高木彬は村上春樹の『ねじまき鳥クロニクル』で、登場人物が妻の「陶器のようにつるりとした背中」を執拗に思い出すことにふれて、その思考がもつ規範性についてクラウディア・ベンティーンの著書『皮膚』での議論を参照する(平芳幸浩編『現代の皮膚感覚をさぐる』、p.92)。医学研究の歴史のなかで、男性の身体が標準的なものとしてみなされる一方、女性の身体は解剖の図像や模型として扱われることはほとんどなかった。たとえば人体解剖学の祖といわれるヴェサリウスの解剖学書において、力強い男性の身体は透明な皮膚に覆われているのに対し、女性の肉体を表現するのには「被い包み、隠す、すべらかな皮膚が必要だった」(ベンティーン)し、その非対称性は現代まで生き続けている。

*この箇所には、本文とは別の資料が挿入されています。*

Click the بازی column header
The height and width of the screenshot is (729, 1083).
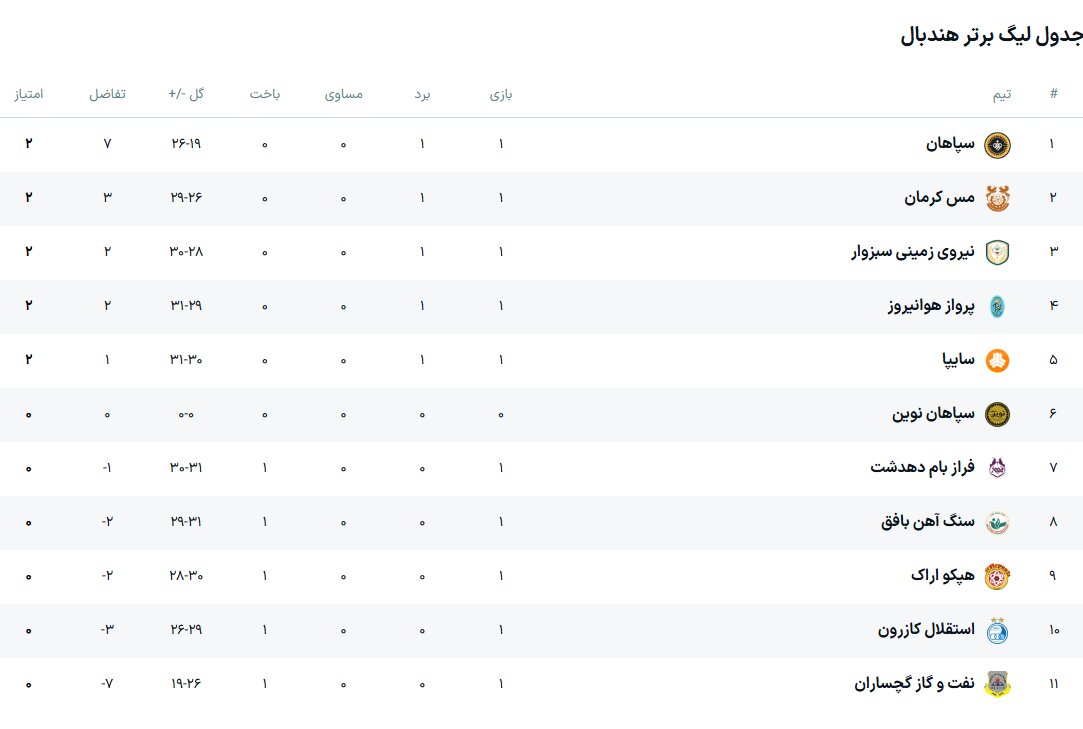pyautogui.click(x=500, y=95)
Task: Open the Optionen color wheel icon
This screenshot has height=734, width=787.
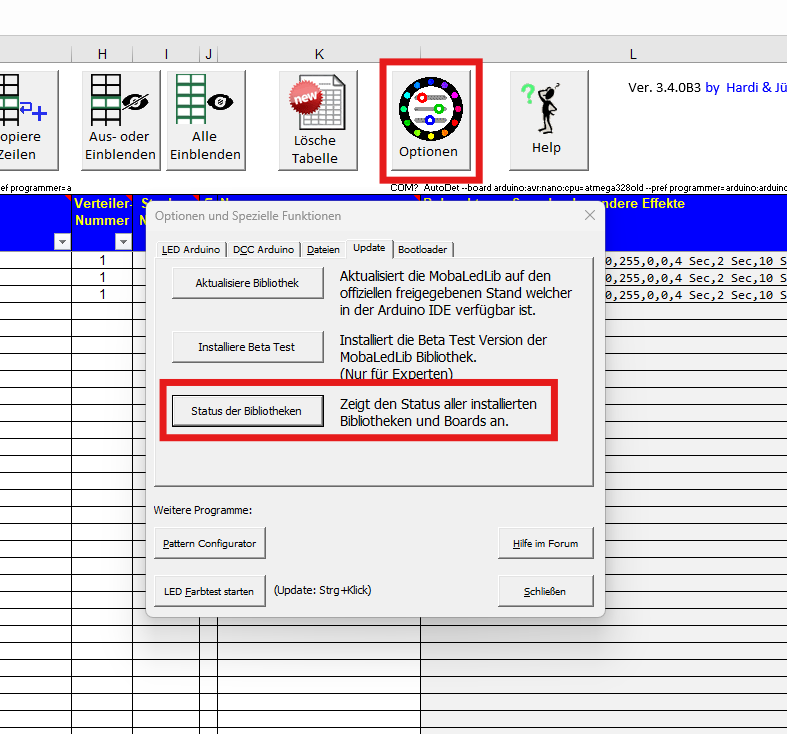Action: (x=429, y=117)
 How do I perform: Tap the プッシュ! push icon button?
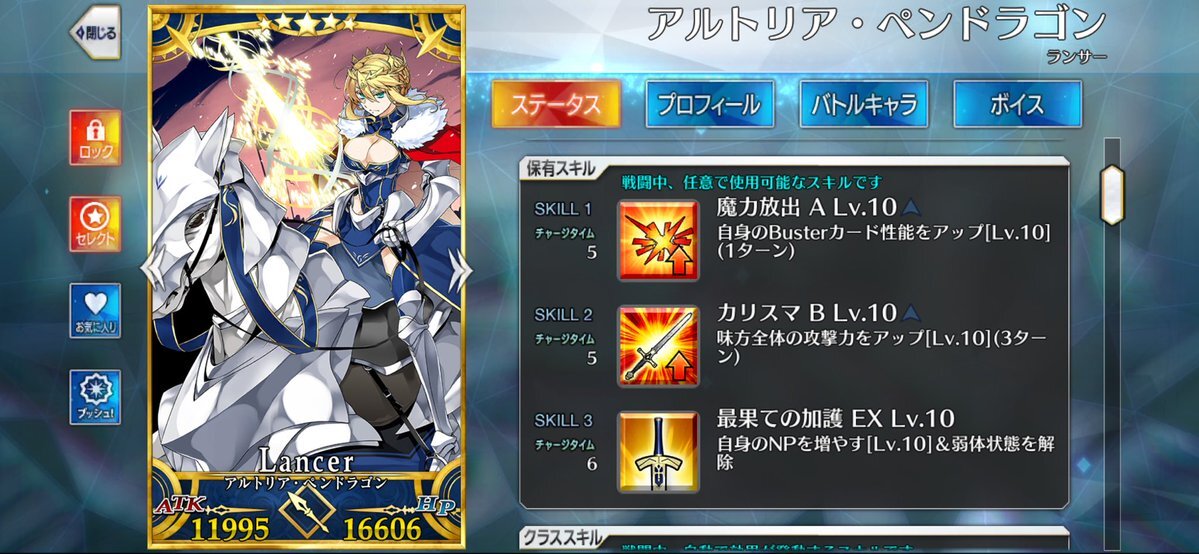pyautogui.click(x=95, y=396)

しばしば照明の下の踊り子さんの「なめらか」な肌が賞賛されることがあるけども、高木/ベンディーンの提示する身体イメージをふまえれば、それは男性中心的な身体の規範化・符号化に沿った見方なのかもしれない。高木の論考では前述の部分に続いて、解剖学の発展に伴い登場した絵画主題の「皮剥ぎ」においても男性身体が対象となっていたことに触れているけれども、その骨格や筋肉を生地ごしに認識した後、ハンモックから(それこそ、皮膚を脱ぐようにして)徐々に全貌を表すアゲハさんの筋肉質の肉体を視れば、上述したような男女二元論的な身体イメージの非対称性をまったく乗り越えてそこにあるように思われる。ひとことで言えば、こんな異様にかっこいい身体が出てきたら泣いちゃいますね、となる(楽日3回目、演目が終わるなりきりんさんに人を紹介されたものの鼻をかむのに忙しくて気もそぞろだった人)。

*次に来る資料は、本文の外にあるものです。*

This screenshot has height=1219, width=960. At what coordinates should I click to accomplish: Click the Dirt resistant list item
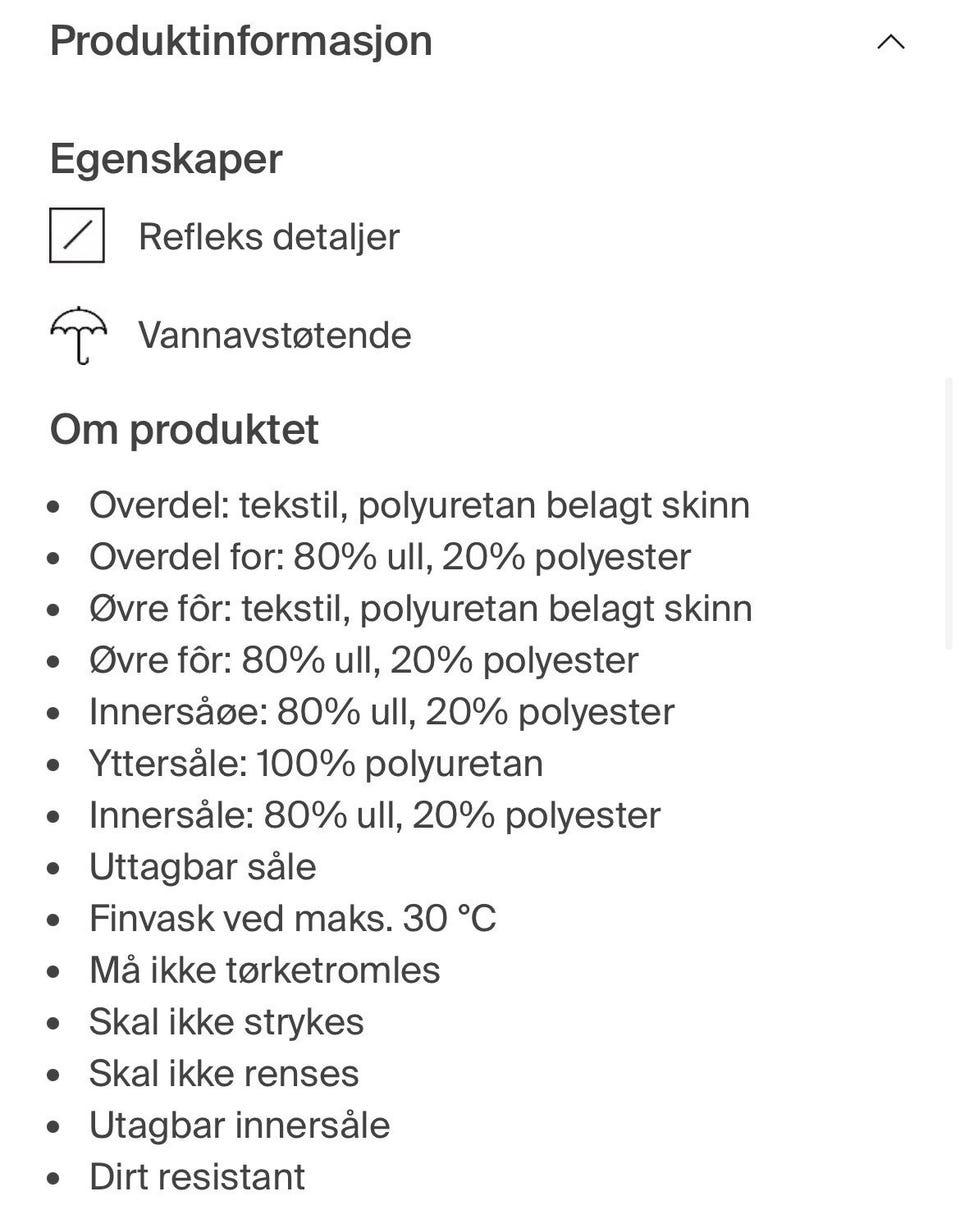pyautogui.click(x=197, y=1177)
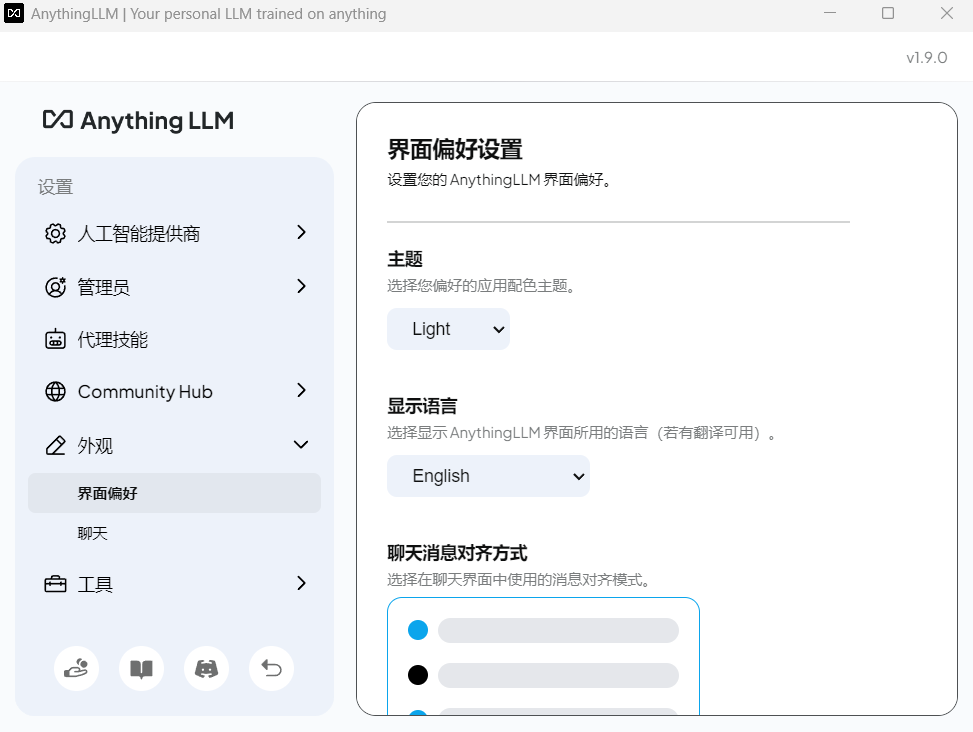Open Administrator settings via the admin icon

coord(55,286)
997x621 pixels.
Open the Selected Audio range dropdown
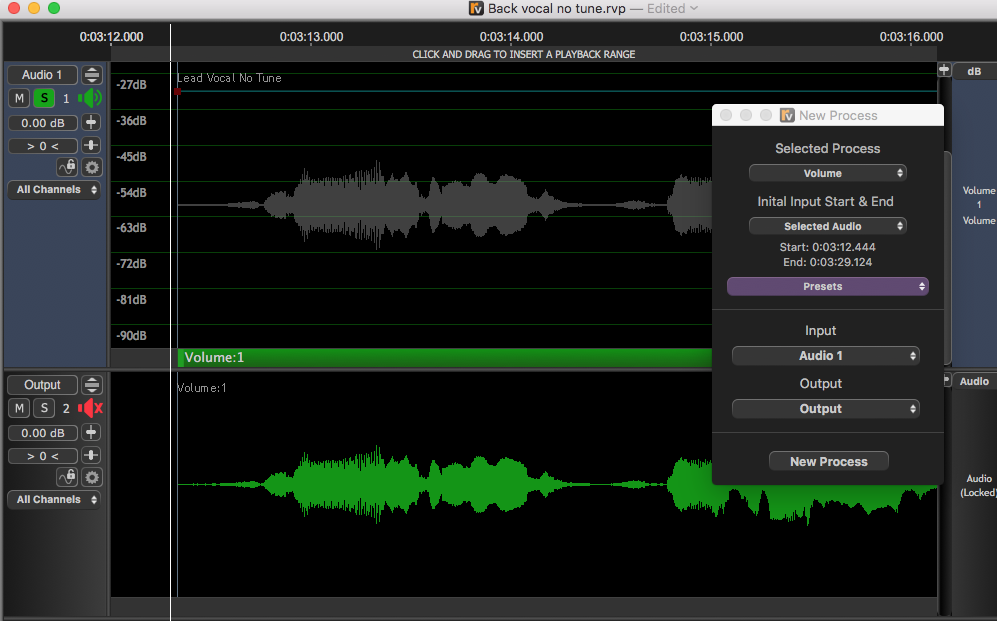pyautogui.click(x=828, y=226)
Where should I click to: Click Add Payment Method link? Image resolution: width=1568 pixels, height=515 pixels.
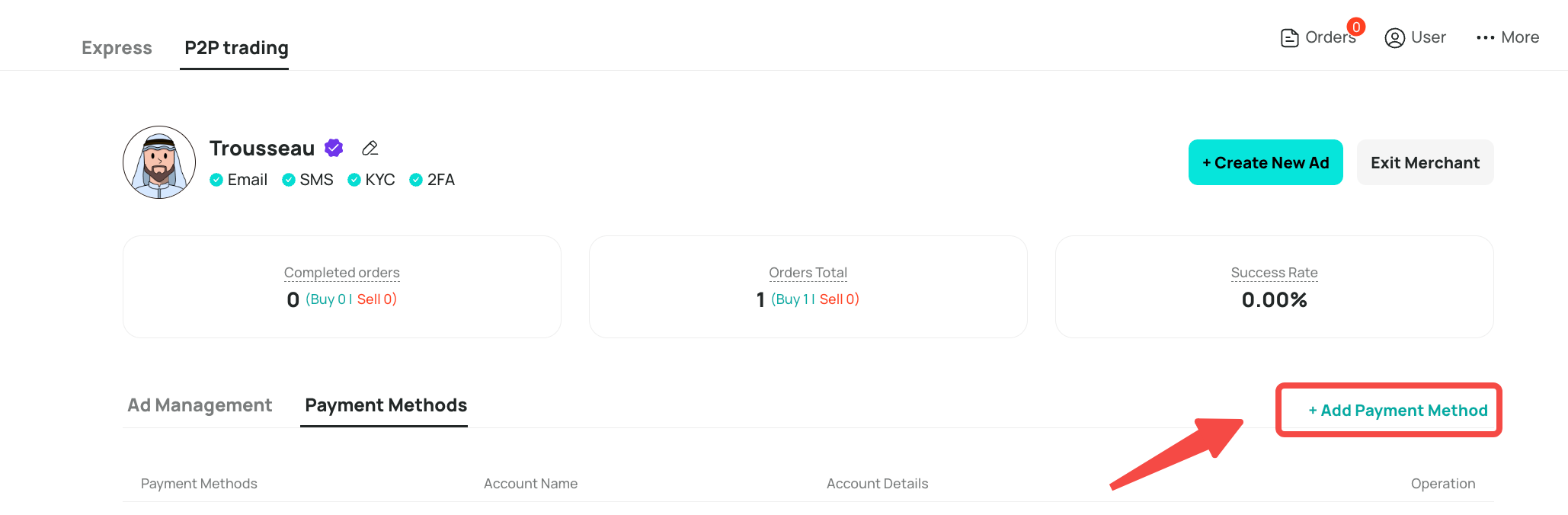point(1398,411)

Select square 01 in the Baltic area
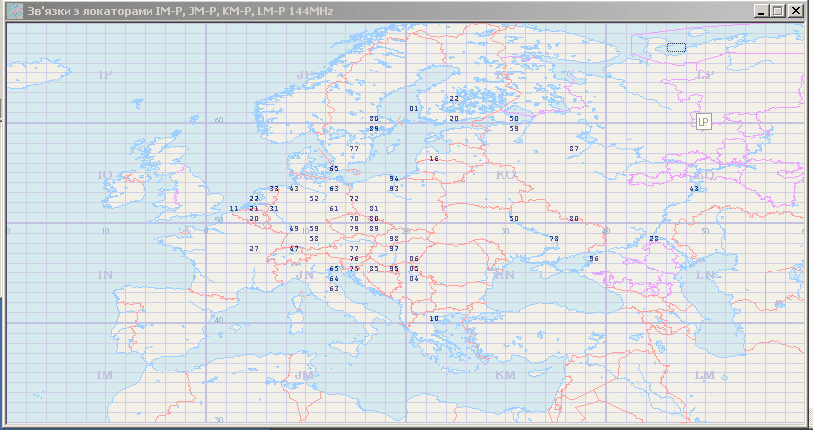(x=414, y=108)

また、演目のラスト、恋?が成就せず海に還るという一般的な人魚姫のストーリーに近いようにもとれる終わり方になっているが、人魚が人魚の足に戻るさまを人間が演じれば、それは下肢が不随意になっていくことで、それって人が老いることでもあるなと。M4の収録アルバムに『人魚』という曲が入っているにもかかわらず使うのはこっち、という面白さもありつつ、この選曲がむしろタイトルに沿った演目のイメージを深めることと、他方で表現の多義性を担保することとを両立している。

今週、この『人魚』と『怪物』との二本立てで相当満足だった。細かくやりとりしながら撮った手錠プレイの写真、他人に見せるもんでもないけど、今年最も良いアゲハさんの表情を撮れた一枚なのではないか。